Stored items
§
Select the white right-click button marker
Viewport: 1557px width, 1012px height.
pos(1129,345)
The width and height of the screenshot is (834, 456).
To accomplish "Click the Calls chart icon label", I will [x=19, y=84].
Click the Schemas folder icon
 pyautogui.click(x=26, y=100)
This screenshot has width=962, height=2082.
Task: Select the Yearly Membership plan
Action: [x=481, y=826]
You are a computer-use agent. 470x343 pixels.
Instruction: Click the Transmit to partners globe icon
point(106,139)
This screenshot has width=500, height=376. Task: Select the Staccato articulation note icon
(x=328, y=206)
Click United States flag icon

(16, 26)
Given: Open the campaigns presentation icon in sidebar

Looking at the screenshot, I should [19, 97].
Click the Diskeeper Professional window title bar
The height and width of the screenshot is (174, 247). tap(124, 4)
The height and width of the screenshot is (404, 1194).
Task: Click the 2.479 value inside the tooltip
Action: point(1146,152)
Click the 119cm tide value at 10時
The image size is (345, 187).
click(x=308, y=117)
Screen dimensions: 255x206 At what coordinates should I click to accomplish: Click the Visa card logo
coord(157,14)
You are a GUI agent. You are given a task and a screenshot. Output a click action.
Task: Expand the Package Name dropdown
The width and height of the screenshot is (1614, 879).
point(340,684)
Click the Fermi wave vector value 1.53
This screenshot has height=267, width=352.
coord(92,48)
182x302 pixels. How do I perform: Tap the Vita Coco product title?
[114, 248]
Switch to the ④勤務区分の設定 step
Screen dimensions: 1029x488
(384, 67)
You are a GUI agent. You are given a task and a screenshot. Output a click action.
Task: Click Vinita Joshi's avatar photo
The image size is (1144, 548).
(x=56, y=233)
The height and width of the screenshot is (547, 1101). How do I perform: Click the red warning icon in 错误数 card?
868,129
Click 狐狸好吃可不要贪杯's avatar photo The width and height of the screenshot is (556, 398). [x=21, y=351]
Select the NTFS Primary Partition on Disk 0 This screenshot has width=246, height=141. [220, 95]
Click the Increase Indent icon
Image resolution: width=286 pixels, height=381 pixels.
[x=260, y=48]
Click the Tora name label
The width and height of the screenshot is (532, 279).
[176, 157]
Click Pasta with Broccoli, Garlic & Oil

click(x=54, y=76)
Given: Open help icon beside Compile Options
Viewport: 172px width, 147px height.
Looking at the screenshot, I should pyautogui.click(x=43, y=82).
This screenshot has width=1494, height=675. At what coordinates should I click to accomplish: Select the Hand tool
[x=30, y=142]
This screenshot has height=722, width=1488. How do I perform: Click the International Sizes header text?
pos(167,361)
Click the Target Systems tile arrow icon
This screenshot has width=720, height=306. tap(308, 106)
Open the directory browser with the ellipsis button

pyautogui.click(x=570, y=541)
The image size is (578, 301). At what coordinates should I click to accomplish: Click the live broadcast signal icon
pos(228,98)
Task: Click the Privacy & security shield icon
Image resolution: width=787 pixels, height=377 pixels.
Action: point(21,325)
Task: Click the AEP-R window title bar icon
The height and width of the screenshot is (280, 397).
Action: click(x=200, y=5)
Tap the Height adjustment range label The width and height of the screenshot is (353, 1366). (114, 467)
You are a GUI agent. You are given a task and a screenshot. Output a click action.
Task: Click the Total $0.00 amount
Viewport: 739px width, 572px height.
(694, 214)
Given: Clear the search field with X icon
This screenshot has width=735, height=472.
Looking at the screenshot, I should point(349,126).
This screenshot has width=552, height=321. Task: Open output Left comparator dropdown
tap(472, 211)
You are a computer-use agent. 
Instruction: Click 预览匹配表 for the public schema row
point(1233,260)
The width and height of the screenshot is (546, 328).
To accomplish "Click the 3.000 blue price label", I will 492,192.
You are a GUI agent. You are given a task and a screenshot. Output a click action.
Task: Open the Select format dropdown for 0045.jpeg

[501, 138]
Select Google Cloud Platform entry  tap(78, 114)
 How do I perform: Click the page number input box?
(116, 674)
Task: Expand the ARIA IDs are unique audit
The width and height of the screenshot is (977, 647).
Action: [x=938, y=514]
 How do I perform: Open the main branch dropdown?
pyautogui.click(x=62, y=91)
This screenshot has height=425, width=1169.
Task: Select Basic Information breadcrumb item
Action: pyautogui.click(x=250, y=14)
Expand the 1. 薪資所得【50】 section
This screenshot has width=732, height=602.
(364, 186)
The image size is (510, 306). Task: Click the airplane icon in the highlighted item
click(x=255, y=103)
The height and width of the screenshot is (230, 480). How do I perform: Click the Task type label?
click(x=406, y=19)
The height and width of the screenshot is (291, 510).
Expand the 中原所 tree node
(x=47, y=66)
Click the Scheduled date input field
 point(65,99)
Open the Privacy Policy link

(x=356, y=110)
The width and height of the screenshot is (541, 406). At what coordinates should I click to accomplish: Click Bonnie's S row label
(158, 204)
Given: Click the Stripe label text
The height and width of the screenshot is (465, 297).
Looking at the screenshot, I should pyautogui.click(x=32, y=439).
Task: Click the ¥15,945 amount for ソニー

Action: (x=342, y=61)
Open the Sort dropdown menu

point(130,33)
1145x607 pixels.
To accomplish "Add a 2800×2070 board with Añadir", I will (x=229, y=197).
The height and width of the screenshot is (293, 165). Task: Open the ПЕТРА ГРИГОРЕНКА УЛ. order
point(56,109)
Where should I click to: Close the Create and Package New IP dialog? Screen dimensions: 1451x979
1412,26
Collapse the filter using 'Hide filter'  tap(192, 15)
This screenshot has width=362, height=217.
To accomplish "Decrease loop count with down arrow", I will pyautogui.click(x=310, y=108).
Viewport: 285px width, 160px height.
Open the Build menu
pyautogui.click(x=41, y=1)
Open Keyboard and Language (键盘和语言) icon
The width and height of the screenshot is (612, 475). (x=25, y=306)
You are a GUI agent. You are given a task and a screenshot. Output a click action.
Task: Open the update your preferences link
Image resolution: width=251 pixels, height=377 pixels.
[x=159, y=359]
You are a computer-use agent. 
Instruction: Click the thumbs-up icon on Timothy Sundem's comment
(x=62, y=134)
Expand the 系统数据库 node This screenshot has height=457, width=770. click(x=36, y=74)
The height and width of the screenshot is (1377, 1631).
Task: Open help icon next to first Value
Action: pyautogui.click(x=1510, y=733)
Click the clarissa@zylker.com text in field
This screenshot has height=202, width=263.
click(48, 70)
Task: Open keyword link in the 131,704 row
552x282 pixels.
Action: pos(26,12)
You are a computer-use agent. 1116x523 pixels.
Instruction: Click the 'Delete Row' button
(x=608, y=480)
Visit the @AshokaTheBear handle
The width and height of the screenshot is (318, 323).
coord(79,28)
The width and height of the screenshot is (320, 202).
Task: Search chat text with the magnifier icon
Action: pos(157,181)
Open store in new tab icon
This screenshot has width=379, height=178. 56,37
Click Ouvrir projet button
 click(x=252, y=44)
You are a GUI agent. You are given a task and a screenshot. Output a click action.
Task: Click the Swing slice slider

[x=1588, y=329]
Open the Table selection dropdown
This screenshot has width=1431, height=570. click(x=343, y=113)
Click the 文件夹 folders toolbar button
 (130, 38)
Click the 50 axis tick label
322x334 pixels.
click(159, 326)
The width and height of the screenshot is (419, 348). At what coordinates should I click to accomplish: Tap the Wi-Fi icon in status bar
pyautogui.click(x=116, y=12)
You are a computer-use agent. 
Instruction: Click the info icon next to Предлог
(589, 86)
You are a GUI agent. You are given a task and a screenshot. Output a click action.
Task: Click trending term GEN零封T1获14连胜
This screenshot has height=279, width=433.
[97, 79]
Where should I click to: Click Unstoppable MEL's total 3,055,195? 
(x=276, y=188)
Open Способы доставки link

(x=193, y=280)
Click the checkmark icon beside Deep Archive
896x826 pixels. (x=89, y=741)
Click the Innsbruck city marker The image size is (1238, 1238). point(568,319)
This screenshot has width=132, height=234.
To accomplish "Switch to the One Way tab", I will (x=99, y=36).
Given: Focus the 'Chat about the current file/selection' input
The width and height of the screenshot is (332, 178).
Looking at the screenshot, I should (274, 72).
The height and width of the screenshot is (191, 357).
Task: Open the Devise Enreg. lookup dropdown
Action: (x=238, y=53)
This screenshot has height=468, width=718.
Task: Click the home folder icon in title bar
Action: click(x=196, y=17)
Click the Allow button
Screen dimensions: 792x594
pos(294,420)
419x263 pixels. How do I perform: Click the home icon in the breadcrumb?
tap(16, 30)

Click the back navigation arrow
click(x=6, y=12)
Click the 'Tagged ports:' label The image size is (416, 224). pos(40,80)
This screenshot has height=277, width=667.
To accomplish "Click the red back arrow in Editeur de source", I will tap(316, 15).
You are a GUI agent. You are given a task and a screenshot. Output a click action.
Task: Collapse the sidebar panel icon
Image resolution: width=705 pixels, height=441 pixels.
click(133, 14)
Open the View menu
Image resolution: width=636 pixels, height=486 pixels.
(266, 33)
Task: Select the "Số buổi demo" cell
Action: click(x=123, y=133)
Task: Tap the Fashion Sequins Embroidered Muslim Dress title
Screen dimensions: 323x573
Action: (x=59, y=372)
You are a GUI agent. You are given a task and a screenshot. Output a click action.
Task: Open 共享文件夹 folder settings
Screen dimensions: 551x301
§
### Task prompt
Throughout the data above, copy all lines where the word "Collapse" is found.

### Expected answer
Collapse the filter using 'Hide filter'  tap(192, 15)
Task: Collapse the sidebar panel icon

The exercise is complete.